PROBLEM DESCRIPTION:
From the entries below, retype only the lines from the one with "Open Comical's profile avatar" through the one with "Image resolution: width=759", exactly as written.

(Collection entries)

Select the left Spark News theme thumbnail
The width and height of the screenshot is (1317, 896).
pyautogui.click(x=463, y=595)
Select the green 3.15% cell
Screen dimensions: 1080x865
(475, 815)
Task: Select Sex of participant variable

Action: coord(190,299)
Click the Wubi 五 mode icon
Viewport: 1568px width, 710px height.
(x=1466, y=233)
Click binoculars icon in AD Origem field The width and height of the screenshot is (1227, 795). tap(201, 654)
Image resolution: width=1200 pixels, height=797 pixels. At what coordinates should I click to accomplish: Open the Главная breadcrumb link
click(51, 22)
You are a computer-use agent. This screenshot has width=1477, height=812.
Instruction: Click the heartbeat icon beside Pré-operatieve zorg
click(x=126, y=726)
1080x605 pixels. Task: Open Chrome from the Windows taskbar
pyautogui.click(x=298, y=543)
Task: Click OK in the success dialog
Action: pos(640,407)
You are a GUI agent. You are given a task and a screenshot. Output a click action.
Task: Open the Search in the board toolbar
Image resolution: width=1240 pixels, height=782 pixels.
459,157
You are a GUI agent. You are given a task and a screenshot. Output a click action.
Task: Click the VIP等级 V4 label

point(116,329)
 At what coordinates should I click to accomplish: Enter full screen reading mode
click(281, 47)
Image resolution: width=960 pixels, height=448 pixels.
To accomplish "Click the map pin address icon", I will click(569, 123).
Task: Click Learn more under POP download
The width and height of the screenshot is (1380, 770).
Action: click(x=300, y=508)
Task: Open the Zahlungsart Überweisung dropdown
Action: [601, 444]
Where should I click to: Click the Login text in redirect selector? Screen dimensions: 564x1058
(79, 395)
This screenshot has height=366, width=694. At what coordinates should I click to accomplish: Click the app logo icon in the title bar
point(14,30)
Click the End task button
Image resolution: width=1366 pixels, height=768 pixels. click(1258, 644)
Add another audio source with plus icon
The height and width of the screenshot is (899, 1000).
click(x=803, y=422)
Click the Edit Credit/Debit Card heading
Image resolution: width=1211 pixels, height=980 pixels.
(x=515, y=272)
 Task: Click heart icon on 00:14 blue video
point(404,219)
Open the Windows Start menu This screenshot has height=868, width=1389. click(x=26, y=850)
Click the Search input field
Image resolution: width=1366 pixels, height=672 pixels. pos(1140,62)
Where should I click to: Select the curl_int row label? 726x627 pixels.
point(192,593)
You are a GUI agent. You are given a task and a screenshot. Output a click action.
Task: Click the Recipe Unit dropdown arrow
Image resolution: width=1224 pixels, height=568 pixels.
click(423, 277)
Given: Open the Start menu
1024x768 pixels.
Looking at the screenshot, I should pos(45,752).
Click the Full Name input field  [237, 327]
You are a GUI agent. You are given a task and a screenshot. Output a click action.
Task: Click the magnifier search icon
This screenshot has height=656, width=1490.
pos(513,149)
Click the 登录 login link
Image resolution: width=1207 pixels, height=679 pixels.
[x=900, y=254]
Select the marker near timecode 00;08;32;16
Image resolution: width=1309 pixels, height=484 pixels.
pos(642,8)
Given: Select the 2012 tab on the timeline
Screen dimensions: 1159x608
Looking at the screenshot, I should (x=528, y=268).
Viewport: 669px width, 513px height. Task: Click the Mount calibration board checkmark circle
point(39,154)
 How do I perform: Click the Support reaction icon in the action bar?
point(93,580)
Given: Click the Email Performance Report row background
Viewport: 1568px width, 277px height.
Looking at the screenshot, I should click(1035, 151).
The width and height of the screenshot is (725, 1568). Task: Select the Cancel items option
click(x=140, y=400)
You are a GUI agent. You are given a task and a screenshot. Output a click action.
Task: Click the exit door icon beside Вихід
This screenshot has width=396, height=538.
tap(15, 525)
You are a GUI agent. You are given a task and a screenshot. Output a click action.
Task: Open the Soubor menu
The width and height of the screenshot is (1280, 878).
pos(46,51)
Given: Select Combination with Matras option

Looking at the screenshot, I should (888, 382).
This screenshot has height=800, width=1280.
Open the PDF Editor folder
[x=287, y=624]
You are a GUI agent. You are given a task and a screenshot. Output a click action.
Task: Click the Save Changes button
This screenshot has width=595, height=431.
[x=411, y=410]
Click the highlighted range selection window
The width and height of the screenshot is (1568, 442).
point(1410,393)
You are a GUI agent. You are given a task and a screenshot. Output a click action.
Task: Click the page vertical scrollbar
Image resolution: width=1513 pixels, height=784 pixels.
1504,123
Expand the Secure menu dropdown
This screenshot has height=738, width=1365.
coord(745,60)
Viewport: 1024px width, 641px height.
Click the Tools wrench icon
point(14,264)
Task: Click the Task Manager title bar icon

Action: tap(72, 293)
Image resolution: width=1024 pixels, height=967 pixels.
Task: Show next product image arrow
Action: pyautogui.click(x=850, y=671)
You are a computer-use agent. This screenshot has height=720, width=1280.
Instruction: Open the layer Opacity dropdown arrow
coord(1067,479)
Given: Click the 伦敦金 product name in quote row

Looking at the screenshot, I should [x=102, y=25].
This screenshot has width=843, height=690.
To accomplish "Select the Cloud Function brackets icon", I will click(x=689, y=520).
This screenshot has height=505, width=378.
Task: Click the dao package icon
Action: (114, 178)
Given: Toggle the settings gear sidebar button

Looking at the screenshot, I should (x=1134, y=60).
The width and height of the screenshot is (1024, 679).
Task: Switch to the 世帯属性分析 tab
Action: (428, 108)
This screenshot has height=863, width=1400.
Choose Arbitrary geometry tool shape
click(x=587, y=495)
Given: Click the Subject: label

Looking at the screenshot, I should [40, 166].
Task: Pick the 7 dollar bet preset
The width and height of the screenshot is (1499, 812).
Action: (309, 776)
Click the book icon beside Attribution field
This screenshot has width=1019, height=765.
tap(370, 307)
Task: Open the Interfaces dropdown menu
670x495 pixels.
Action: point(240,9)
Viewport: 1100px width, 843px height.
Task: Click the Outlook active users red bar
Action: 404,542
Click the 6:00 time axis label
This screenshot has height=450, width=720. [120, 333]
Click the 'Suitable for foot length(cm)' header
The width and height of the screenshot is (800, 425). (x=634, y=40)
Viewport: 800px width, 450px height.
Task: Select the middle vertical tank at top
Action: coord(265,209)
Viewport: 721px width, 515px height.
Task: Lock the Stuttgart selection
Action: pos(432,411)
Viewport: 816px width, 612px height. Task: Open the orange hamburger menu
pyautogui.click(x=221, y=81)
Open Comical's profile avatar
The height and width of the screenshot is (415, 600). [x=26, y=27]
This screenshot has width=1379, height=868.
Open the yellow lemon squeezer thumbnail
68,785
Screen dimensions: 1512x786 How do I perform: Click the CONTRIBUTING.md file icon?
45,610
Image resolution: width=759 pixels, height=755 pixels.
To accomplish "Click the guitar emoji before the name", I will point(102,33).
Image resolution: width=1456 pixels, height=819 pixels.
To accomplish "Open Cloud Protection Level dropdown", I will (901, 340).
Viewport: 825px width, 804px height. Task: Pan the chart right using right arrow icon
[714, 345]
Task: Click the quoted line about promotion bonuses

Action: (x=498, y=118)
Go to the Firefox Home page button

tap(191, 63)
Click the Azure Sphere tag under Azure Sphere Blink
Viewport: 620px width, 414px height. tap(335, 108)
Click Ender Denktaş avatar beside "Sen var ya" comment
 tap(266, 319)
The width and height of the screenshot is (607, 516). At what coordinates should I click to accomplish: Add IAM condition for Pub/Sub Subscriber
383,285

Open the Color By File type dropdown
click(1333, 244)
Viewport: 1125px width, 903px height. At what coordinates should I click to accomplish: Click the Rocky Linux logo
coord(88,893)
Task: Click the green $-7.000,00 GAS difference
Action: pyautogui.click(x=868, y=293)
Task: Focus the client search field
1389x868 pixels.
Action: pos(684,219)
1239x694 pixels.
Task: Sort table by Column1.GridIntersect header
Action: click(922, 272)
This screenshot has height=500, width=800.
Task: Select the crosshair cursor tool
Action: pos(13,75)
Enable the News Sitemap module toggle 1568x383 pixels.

FINAL ANSWER:
Open Comical's profile avatar
The height and width of the screenshot is (415, 600). [x=26, y=27]
This screenshot has width=1379, height=868.
Open the yellow lemon squeezer thumbnail
68,785
Screen dimensions: 1512x786 How do I perform: Click the CONTRIBUTING.md file icon?
45,610
Image resolution: width=759 pixels, height=755 pixels.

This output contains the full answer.